— Begin Provided material —

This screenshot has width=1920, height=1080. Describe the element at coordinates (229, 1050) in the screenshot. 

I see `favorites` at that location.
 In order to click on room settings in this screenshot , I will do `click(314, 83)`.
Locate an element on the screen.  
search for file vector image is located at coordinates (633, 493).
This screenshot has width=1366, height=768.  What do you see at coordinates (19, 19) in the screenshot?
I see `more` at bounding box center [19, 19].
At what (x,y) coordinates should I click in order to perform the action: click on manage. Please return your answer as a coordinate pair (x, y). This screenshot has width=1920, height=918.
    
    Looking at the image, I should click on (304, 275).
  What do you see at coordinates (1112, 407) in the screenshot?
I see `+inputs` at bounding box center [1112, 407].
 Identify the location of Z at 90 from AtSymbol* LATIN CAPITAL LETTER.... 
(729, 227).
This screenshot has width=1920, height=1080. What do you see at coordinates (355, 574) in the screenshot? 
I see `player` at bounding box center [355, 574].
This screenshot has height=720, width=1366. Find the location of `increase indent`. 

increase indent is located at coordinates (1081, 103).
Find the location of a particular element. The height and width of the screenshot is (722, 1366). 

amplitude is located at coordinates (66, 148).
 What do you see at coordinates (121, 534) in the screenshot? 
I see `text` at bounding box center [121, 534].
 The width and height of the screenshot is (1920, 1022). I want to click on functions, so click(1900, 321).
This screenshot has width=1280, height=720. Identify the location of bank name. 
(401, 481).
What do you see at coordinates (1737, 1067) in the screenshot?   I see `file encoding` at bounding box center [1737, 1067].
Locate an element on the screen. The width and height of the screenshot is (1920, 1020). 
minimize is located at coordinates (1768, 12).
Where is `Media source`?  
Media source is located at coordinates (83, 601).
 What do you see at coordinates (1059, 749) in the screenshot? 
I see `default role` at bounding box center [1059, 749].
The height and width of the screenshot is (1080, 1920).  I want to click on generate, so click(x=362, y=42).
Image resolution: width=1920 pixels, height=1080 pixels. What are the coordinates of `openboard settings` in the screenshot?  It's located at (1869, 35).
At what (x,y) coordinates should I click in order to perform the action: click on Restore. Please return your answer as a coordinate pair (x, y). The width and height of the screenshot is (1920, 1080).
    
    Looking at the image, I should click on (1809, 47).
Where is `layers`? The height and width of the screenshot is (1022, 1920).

— End Provided material —

Task description
Copy out the records word for word, from the first line through the line containing "center [1059, 749].", inclusive.

Task response
This screenshot has width=1920, height=1080. Describe the element at coordinates (229, 1050) in the screenshot. 

I see `favorites` at that location.
 In order to click on room settings in this screenshot , I will do `click(314, 83)`.
Locate an element on the screen.  
search for file vector image is located at coordinates (633, 493).
This screenshot has width=1366, height=768.  What do you see at coordinates (19, 19) in the screenshot?
I see `more` at bounding box center [19, 19].
At what (x,y) coordinates should I click in order to perform the action: click on manage. Please return your answer as a coordinate pair (x, y). This screenshot has width=1920, height=918.
    
    Looking at the image, I should click on (304, 275).
  What do you see at coordinates (1112, 407) in the screenshot?
I see `+inputs` at bounding box center [1112, 407].
 Identify the location of Z at 90 from AtSymbol* LATIN CAPITAL LETTER.... 
(729, 227).
This screenshot has width=1920, height=1080. What do you see at coordinates (355, 574) in the screenshot? 
I see `player` at bounding box center [355, 574].
This screenshot has height=720, width=1366. Find the location of `increase indent`. 

increase indent is located at coordinates (1081, 103).
Find the location of a particular element. The height and width of the screenshot is (722, 1366). 

amplitude is located at coordinates (66, 148).
 What do you see at coordinates (121, 534) in the screenshot? 
I see `text` at bounding box center [121, 534].
 The width and height of the screenshot is (1920, 1022). I want to click on functions, so click(1900, 321).
This screenshot has width=1280, height=720. Identify the location of bank name. 
(401, 481).
What do you see at coordinates (1737, 1067) in the screenshot?   I see `file encoding` at bounding box center [1737, 1067].
Locate an element on the screen. The width and height of the screenshot is (1920, 1020). 
minimize is located at coordinates (1768, 12).
Where is `Media source`?  
Media source is located at coordinates (83, 601).
 What do you see at coordinates (1059, 749) in the screenshot? 
I see `default role` at bounding box center [1059, 749].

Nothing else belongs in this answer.